## Items
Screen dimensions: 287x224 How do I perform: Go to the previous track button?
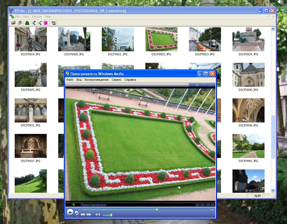tap(83, 215)
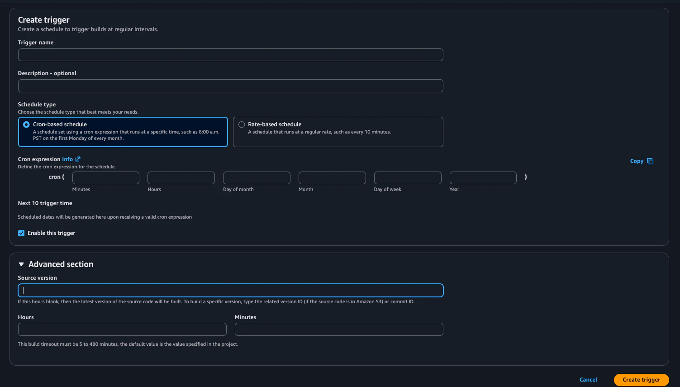Viewport: 680px width, 387px height.
Task: Focus the Day of week field
Action: 408,178
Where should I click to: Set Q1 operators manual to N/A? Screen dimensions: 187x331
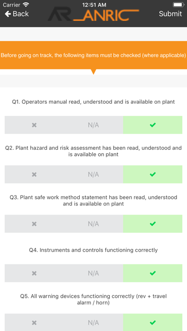(94, 125)
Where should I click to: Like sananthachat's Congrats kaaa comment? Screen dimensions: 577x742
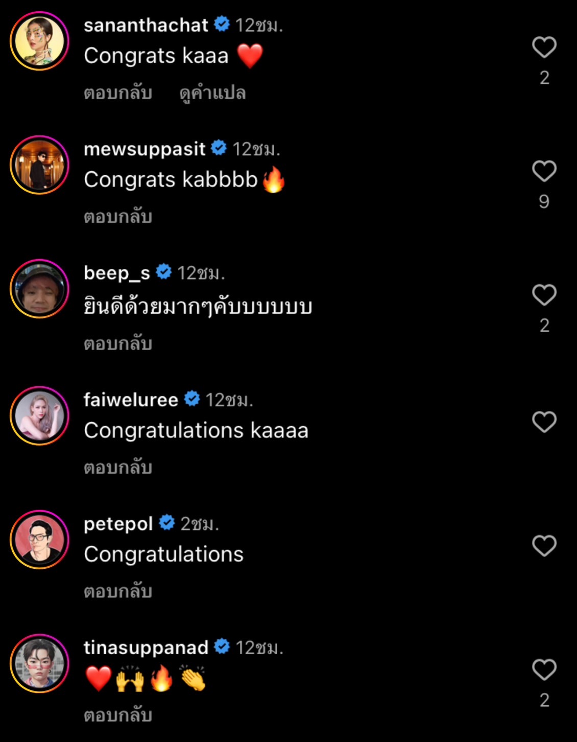coord(544,47)
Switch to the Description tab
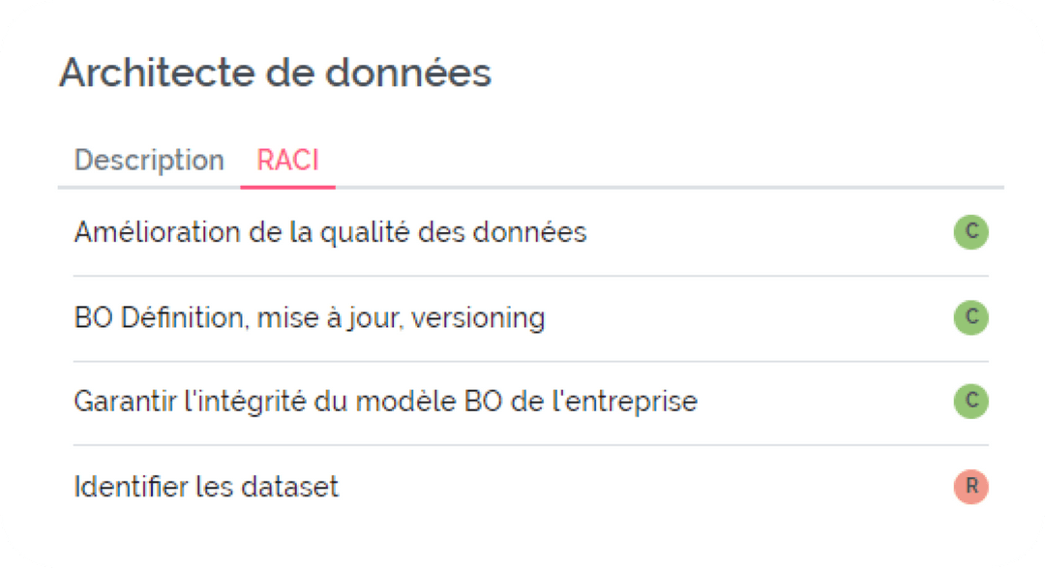Screen dimensions: 1045x568 tap(149, 160)
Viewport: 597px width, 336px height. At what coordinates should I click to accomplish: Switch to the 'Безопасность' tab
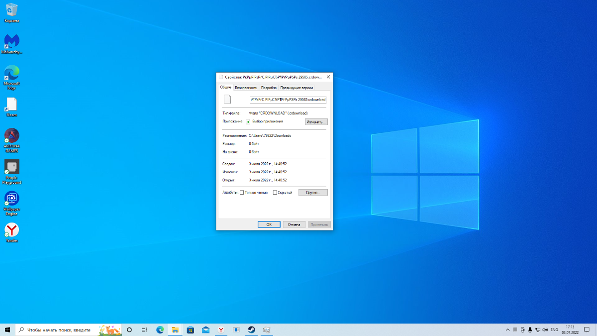click(x=246, y=88)
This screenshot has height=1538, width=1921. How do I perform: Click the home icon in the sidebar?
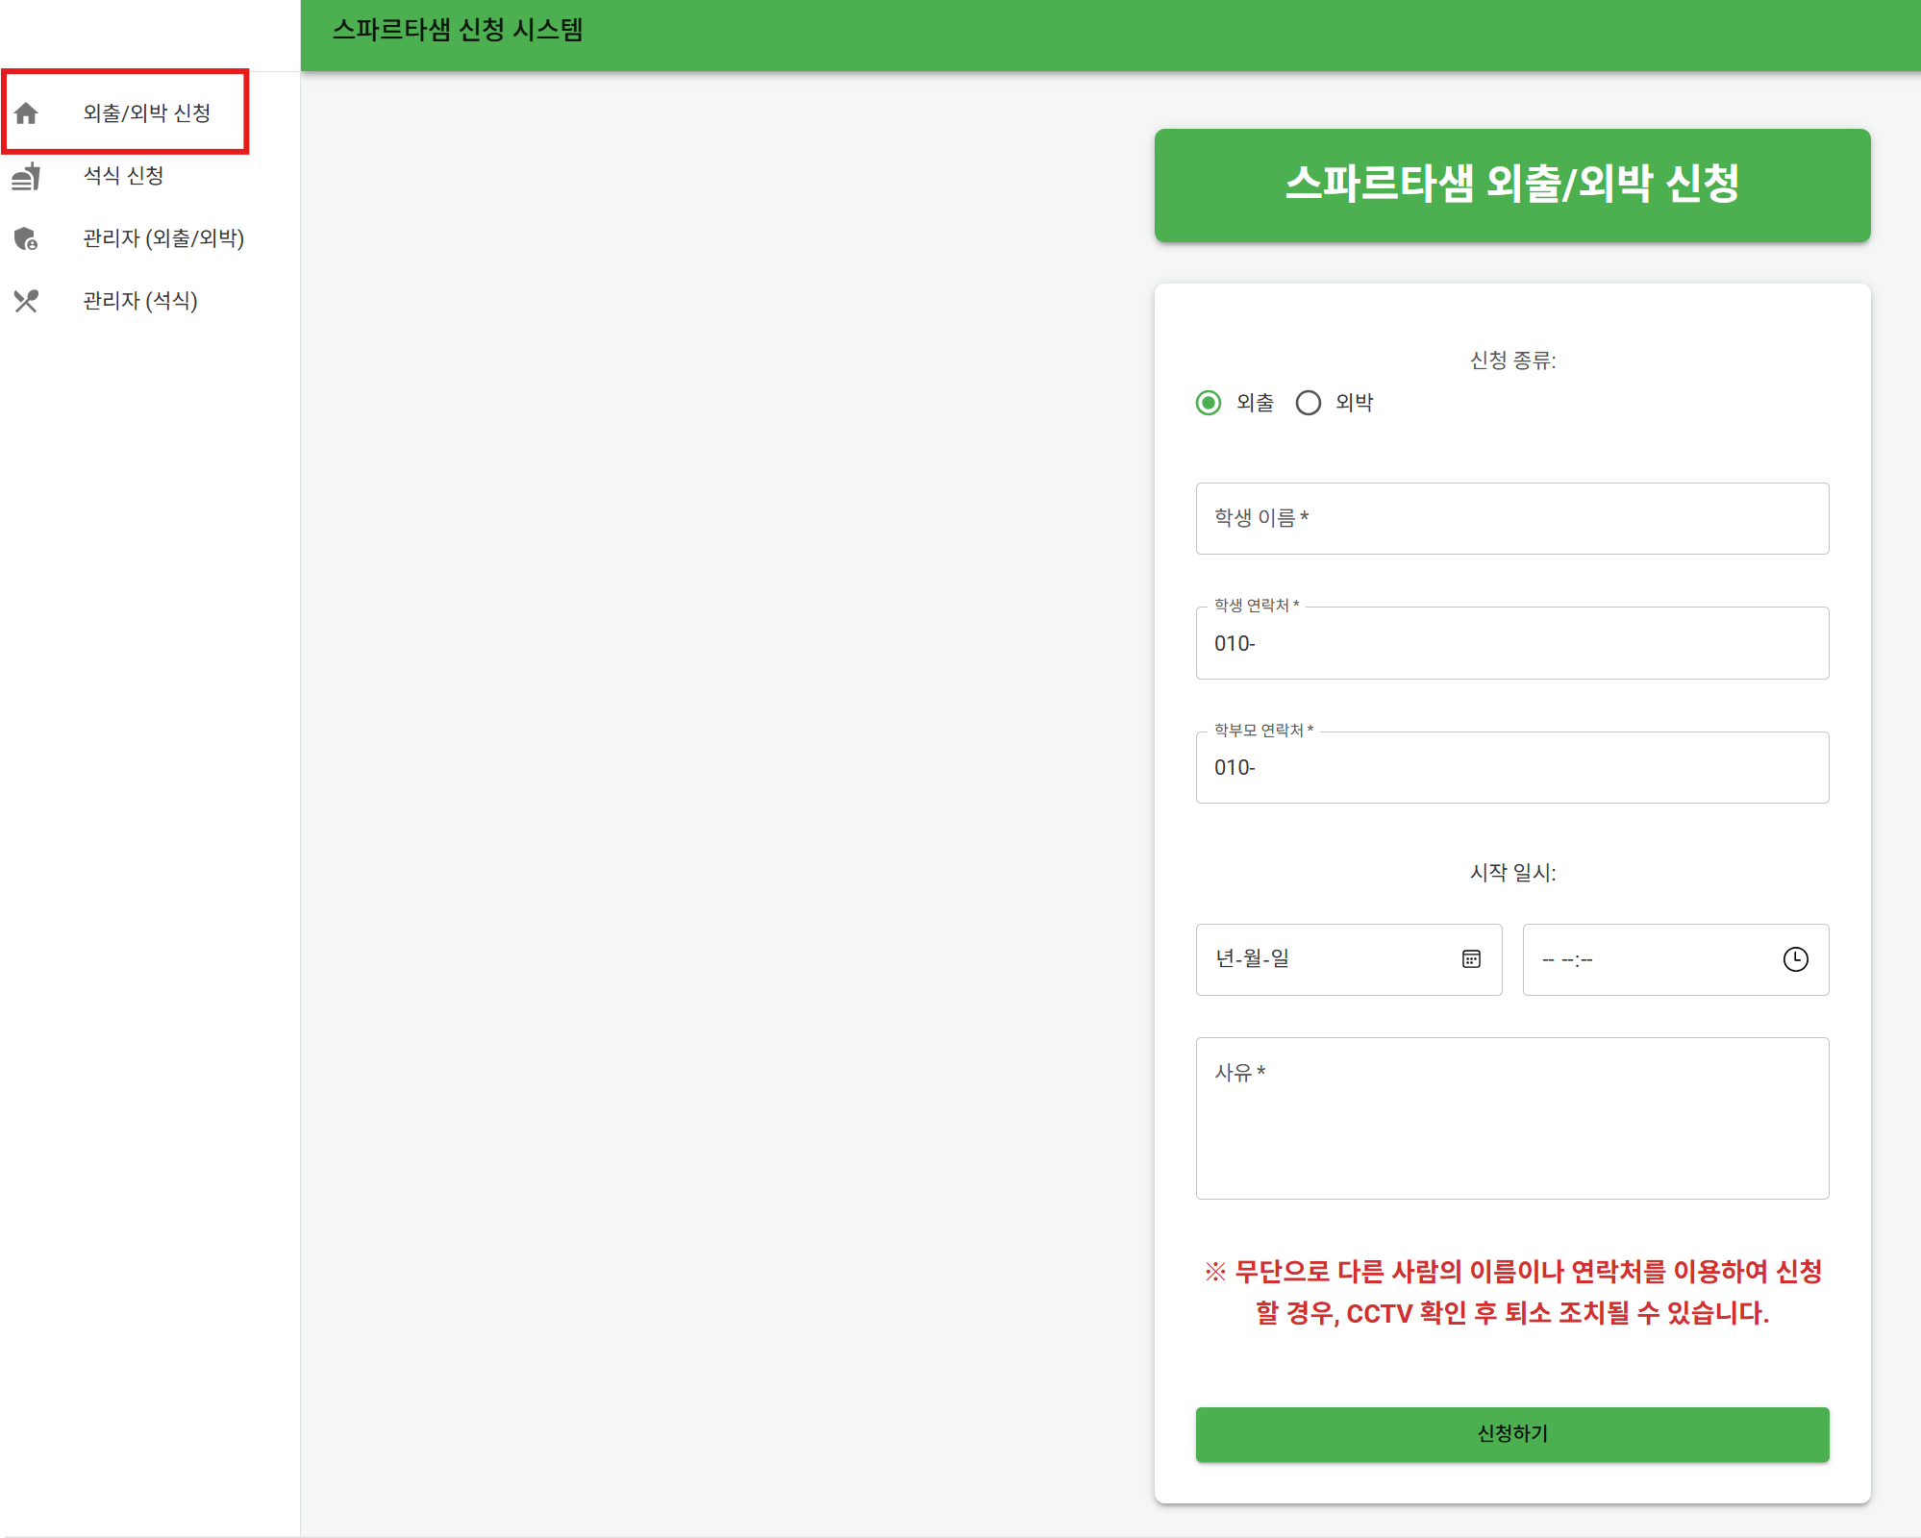tap(26, 113)
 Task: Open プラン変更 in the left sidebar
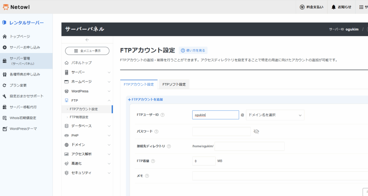[18, 85]
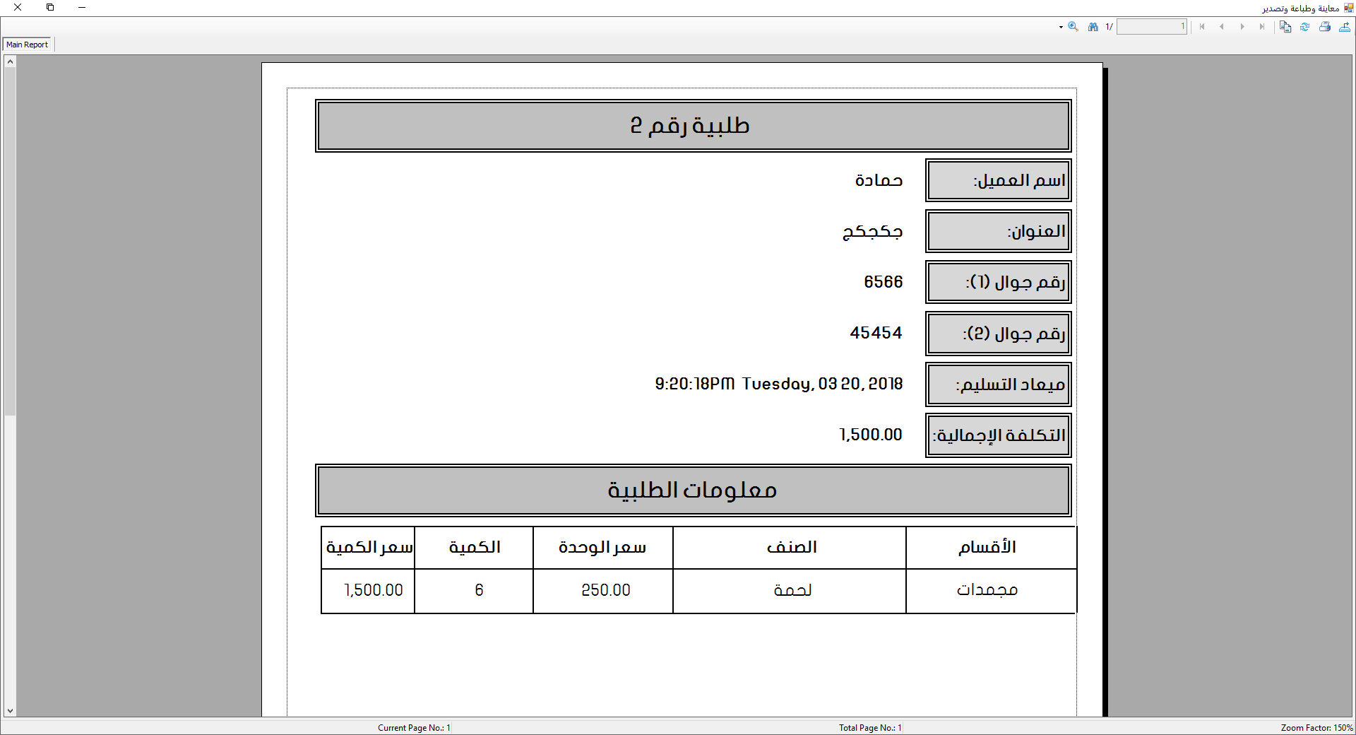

## What needs to be done
Count the lines of the material above that contain the word "sidebar", and reply with only that number.

## Expected answer
2